GemFire XD Glossary

bucket

The container for data that determines its storage site (or sites when there is redundancy), and the unit of migration for rebalancing.

colocation

A relationship between two tables whereby the buckets that correspond to the same values of their partitioning fields are guaranteed to be physically located in the same server or peer client. In GemFire XD, a table configured to be colocated with another table has a dependency on the other table. If the other table needs to be dropped, then the colocated tables must be dropped first.

data store

A server or peer client process that is connected to the distributed system and has the host-data property set to true. A data store is automatically part of the default server group, and may be configured to be part of other server groups.

default colocation

A colocation relationship that is set up automatically between tables when there is no COLOCATED WITH clause in the CREATE TABLE statement.

default server group

The anonymous server group that implicitly includes all servers in the distributed system. This is the server group that hosts the data for a table where there is no SERVER GROUPS clause in the CREATE TABLE statement, and there were no server groups specified in the CREATE SCHEMA statement for the schema that this table belongs to.

distributed system

A typical GemFire XD deployment is made up of a number of distributed processes that connect to each other to form a peer-to-peer network. These member processes may or may not host any data. The JDBC client process and all servers are always peer members of the distributed system. The members discover each other dynamically through a built-in multicast based discovery mechanism or using the GemFire XD locator service when TCP is more desirable. Sometimes a distributed system is also referred to as a GemFire XD cluster.

hash-partitioning

A partitioning strategy based on the hashcode of one or more fields, such that all the values with the same hashcode are placed into the same bucket.

HAWQ

A parallel SQL query engine that can read and write data to HDFS. HAWQ uses standards compliant SQL. GemFire XD utilizes the PXF driver installed with HAWQ to provide HDFS table data to HAWQ external tables.

HDFS

Hadoop Distributed File System. GemFire XD supports the HDFS implementation provided with Pivotal HD Enterprise.

heap

Memory allocated for use by the JVM. Heap memory undergoes garbage collection.

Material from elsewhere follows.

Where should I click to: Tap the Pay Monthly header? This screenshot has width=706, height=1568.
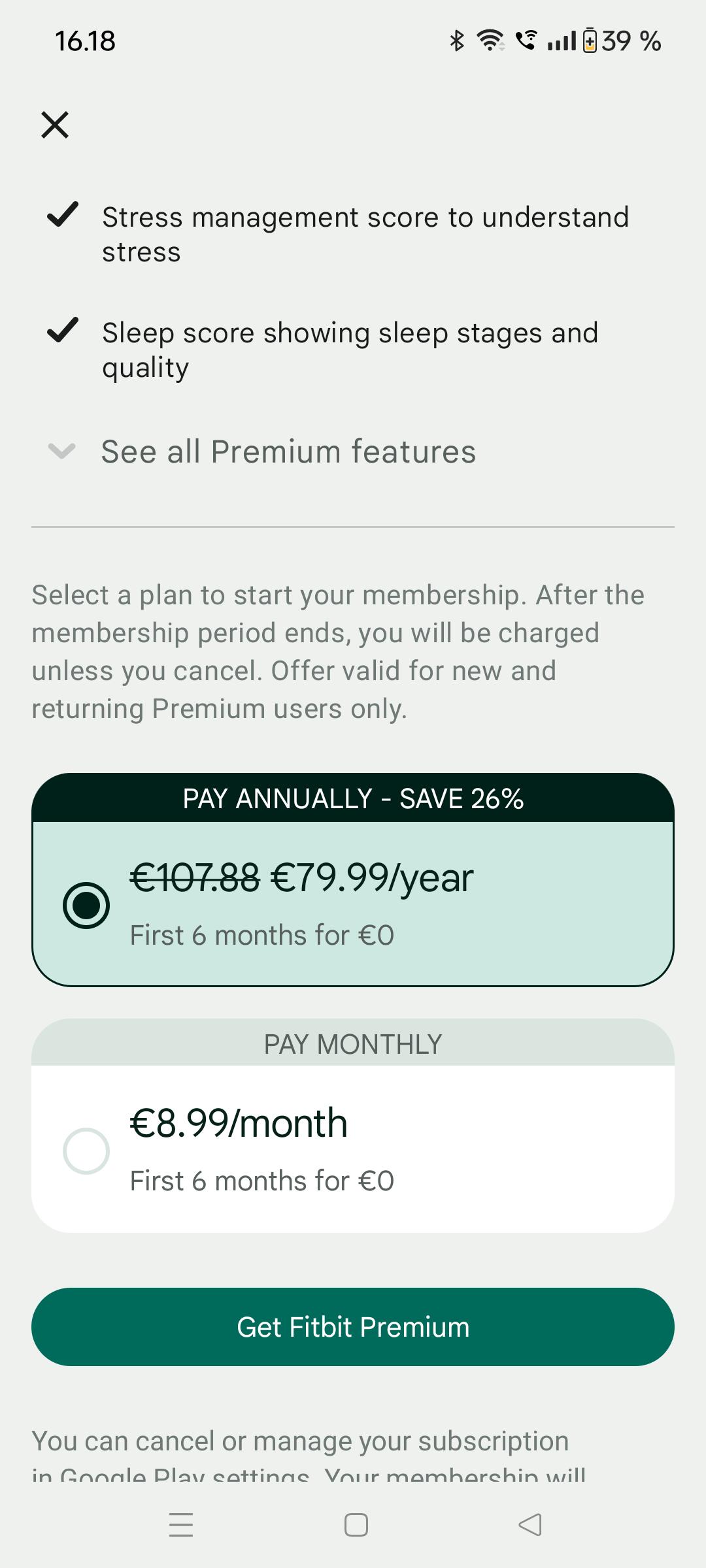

horizontal vs. vertical partitioning

Horizontal partitioning refers to partitioning strategies where a table is split by rows so that a bucket always contains entire rows. Vertical partitioning refers to strategies where a table is split by columns so that a bucket always contains entire columns. GemFire XD currently only supports horizontal partitioning strategies.

list-partitioning

A partitioning strategy based on specified lists of values of one or more fields. For example, a table could be list-partitioned on a string-valued field so that all the values for a specified list of string values are placed in the same bucket.

locator

A locator facilitates discovery of all members in a distributed system. This is a component that maintain a registry of all peer members in the distributed system at any given moment. Though typically started as a separate process (with redundancy for HA), a locator can also be embedded in any peer member (like a server). This opens a TCP port and all new members connect to this process to get initial membership information for the distributed system.

off-heap memory

Memory that is not part of the JVM's allocated heap but is allocated upon server startup for data storage. Off-heap memory is not managed by JVM garbage collection processes.

partitioned table

A table that manages large volumes of data by partitioning it into manageable chunks and distributing it across all the servers in its hosting server groups. Partitioning attributes, including the partitioning strategy can be specified by supplying a PARTITION BY clause in a CREATE TABLE statement. See also replicated table, partitioning strategy.

partitioning strategy

The policy used to determine the specific bucket for a field in a partitioned table. GemFire XD currently only supports horizontal partitioning , so an entire row is stored in the same bucket. You can hash-partition a table based on its primary key or on an internally-generated unique row id if the table has no primary key. Other partitioning strategies can be specified in the PARTITION BY clause in a CREATE TABLE statement. The strategies that are supported by GemFire XD include hash-partitioning on columns other than the primary key, range-partitioning , and list-partitioning.

peer client

Also known as the embedded client, this is a process that is connected to the distributed system using the GemFire Peer Driver. The member may or may not host any data depending on the configuration property host-data. By default, all peer clients will host data. Configuration describes how this property can be set at connection time. Essentially, the peer client can be configured to just be a "pure" client or can be a client as well as a data store. When hosting data, the member can be part of one or more server groups.

peer driver

JDBC driver packaged in gemfirexd.jar. The client connects to the distributed system using the GemFire XD driver with the URL jdbc:gemfirexd: and doesn't specify a host and port in the URL. This driver provides single-hop access to all the data managed in the distributed members. (The GemFire XD JDBC thin-client driver also supports one-hop access for lightweight client applications.)

PXF

A driver plug-in that enables HAWQ to query HDFS table data as an external table. The PXF driver is installed with HAWQ.

query coordinator

The process that executes the query and determines the overall plan. It may distribute the query to the appropriate servers that host the data. When using a peer client, the query coordinator is the peer client itself. When using a thin client, the query coordinator is the server member to which the client is connected.

range-partitioning

A partitioning strategy based on specified contiguous ranges of values of one or more fields. For example, a table could be range-partitioned on a date field so that all the values within a range of years are placed into the same bucket.

replicated table

A table that keeps a copy of its entire dataset locally on every data store in its server groups. GemFire XD creates replicated tables by default if you do not specify a PARTITION BY clause. See also partitioned table.

server

A JVM started with the gfxd server command, or any JVM that calls the FabricServer.start method. A GemFire XD server may or may not also be a data store, and may or may not also be a network server.

server group

A logical grouping of servers used for specifying which members will host data for table. Also used for load balancing thin client connections.

thin client

A process that is not part of the distributed system but is connected to the distributed system through a thin driver. The thin client connects to a single server in the distributed system which in turn may delegate requests to other members of the distributed system. JDBC thin clients can also be configured to provide one-hop access to data for lightweight client applications.

thin client driver

The JDBC thin driver bundled in the product (gemfirexd-client.jar). A process that is not part of the distributed system but is connected to it through a thin driver. The connection URL for this driver is of the form jdbc:gemfirexd://hostname:port/.